Diagnosi preimpianto, il tribunale di Cagliari: «È un diritto»

Pubblico Giornale
Mariagrazia Gerina

«Ce lo siamo sempre detti con mio marito Andrea che se mai avessimo avuto la fortuna di diventare genitori, avremmo fatto di tutto perché nostro figlio potesse non avere il mio stesso problema. Se puoi proteggere quello che ami più al mondo da qualcosa che conosci e sai che è brutto, lo fai. Lotti affinché questo figlio possa avere una vita normale e non partire da meno dieci come te». Racconta così tutto d`un fiato Teresa, ora che finalmente ha vinto la sua battaglia contro i fantasmi della legge 40. Divieti veri e falsi che ancora popolano gli ospedali di tutta Italia. E fanno sì che ancora, dopo tutti i pronunciamenti dei tribunali e le sentenze della Corte Costituzionale, nessuno dei 76 centri pubblici dove si pratica la fecondazione assistita metta a disposizione delle donne la diagnosi preimpianto. 
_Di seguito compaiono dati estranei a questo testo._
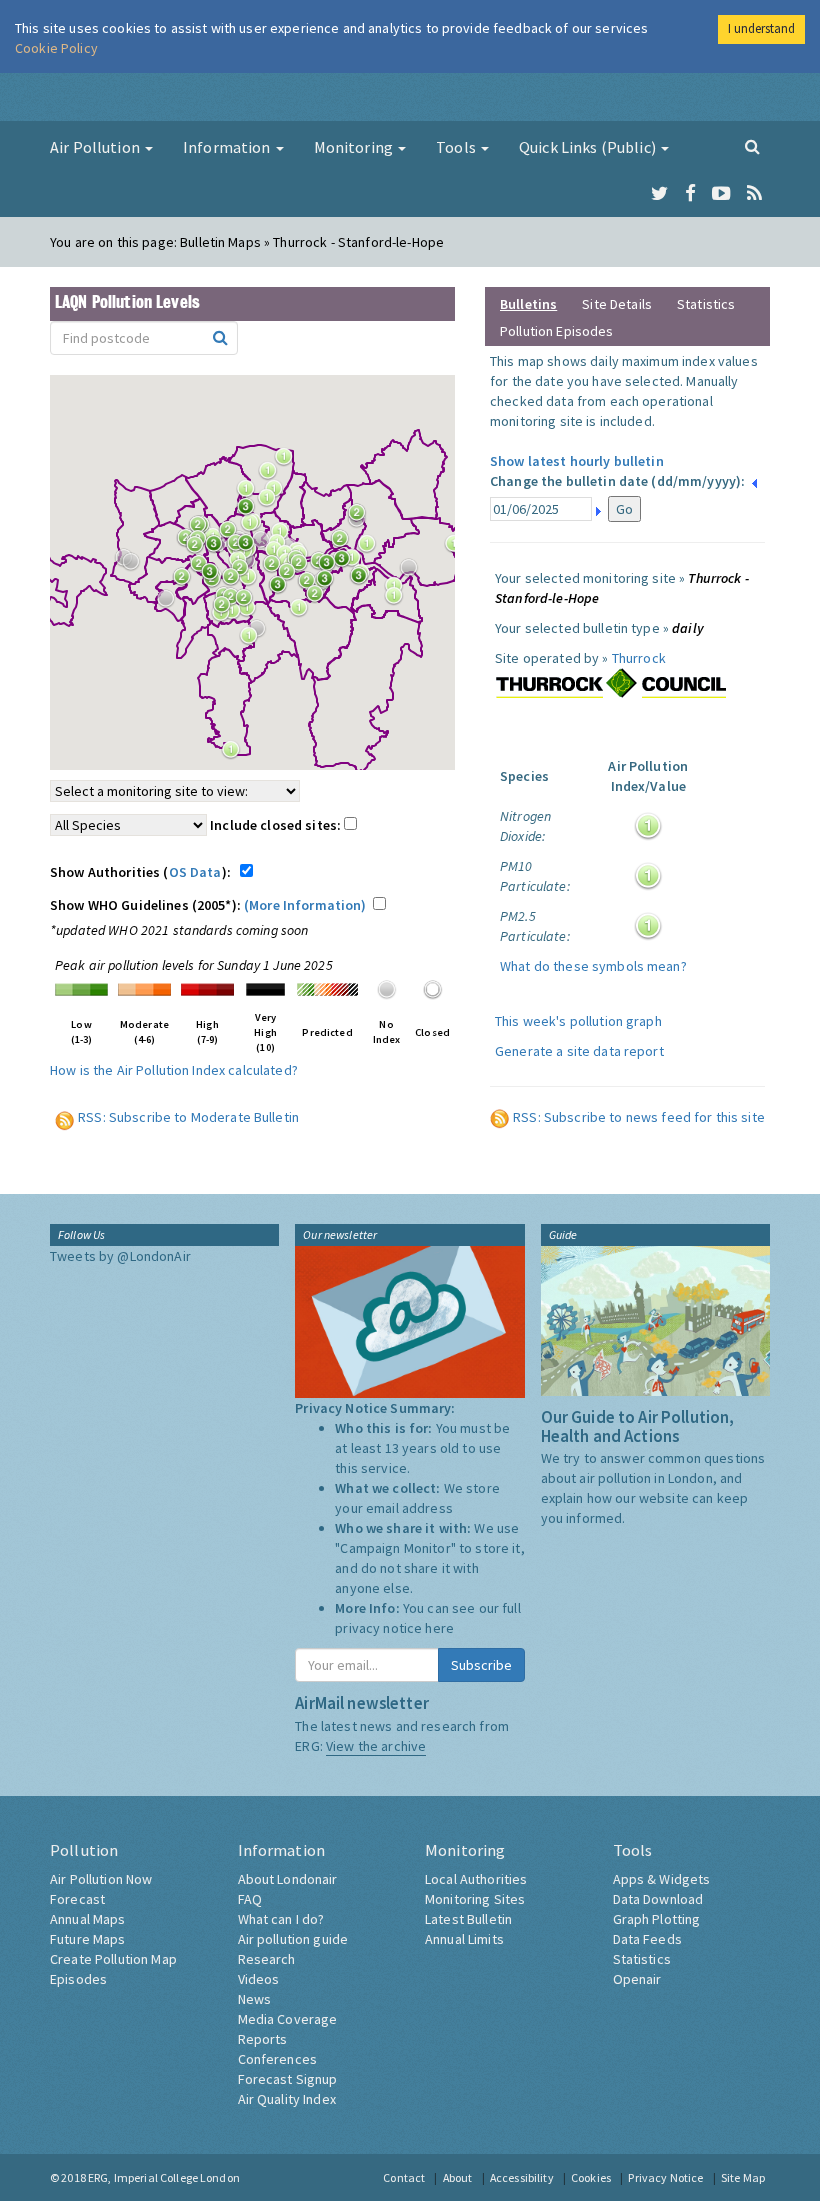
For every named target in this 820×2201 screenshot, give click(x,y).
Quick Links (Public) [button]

Se vuoi fare la diagnosi preimpianto, paghi. «Nove-diecimila euro a trattamento». Questa era la regola, fino a ieri. Non più adesso che Teresa ha vinto la sua battaglia. La sua storia l`avete letta su uno dei primi numero di Pubblico. Teresa è sarda ed è affetta da talassemia maior, che l`ha resa anche infertile. «Quando ero piccola io non si sapeva fino a che età sarei vissuta. La talassemia è una malattia difficile da gestire. Ora è diverso, ma devi sottoporti a trasfusioni per tutta la vita, ogni quindici venti giorni». Quella è la malattia che Teresa, sposata con un portatore sano di microcitemia, non vuole trasmettere a suo figlio. E ora il tribunale di Cagliari a cui, come avevamo raccontato lo scorso 30 settembre, si era rivolta per poter effettuare gratuitamente la diagnosi preimpianto all`ospedale Microcitemico della sua città finalmente le ha dato ragione. Teresa – spiega il suo avvocato Filomena Gallo, che è anche segretario dell`Associazione Luca Coscioni, a cui Teresa si era rivolta – non dovrà pagare i soldi che non ha per accedere alla fecondazione assistita e alla diagnosi preimpianto. L`ospedale Microcitemico a cui si era rivolta dovrà aiutarla a mettere al mondo quel figlio che ha tanto desiderato. 
Con tutti gli strumenti che la medicina mette a disposizione delle coppie come la sua, portatrici di malattie ereditarie. Il tribunale di Cagliari ha disposto che l`Ospedale «esegua, nell`ambito dell`intervento di procreazione medicalmente assistita, l`esame clinico e diagnostico sugli embrioni». Una ordinanza che poggia ormai su una giurisprudenza consolidata. Costruita sulla pelle di altre coppie come Andrea e Teresa costrette a portare in tribunale la legge 40. Di pronunciamenti ormai se ne contano 18. «Non c`è dubbio che la diagnosi genetica preimpianto debba considerarsi pienamente ammissibile, al fine di assicurare la compatibilità della legge 40 con i principi del nostro ordinamento giuridico», scrive il giudice Giorgio Latti, dopo aver passato in rassegna tutti i momenti in cui la legge 40 è stata smontata. Agli atti però restano anche le motivazioni con cui il responsabile del laboratorio di genetica e l`Azienda sanitaria hanno tentato di giustificare il fatto che al Microcitemico, uno dei primi centri fino all`entrata in vigore della legge 40 a praticare la diagnosi preimpianto, non abbiano ripreso a fare quell`esame, nonostante quelle sentenze e le interpretazioni chiarificatrici. Carenza di personale specializzato, mancanza di risorse, Ambiguità da parte del ministero. «La recentissima sentenza della corte europea, stando alle dichiarazioni del ministero, non sembra aver dato una spinta sostanziale a doverose modifiche della suddetta legge né a chiarimenti ufficiali sulla liceità della Pgd», recita la memoria consegnata dalla Asl. La legge vale più delle dichiarazioni del ministero, ha ribadito il giudice di Cagliari. «Fora -scandisce l`avvocato Gallo – anche gli altri centri pubblici dovranno adeguarsi o rischiano la denuncia penale». Ma è proprio sulle dichiarazioni del ministero tornano Marco Cappato, Emma Borino, MariaAntonietta Coscioni. La sentenza della Corte europea chiede all`Italia di spianare la strada della diagnosi preimpianto a tutte le coppie portatrici di malattie, anche quelle non infertili. «Balduzzi – replicano – rinunci a presentare ricorso». Il tempo per presentarlo scade il 28 novembre. Il ministro ha annunciato che lo farà. Ma per ora non l`ha fatto. «Ed è già qualcosa».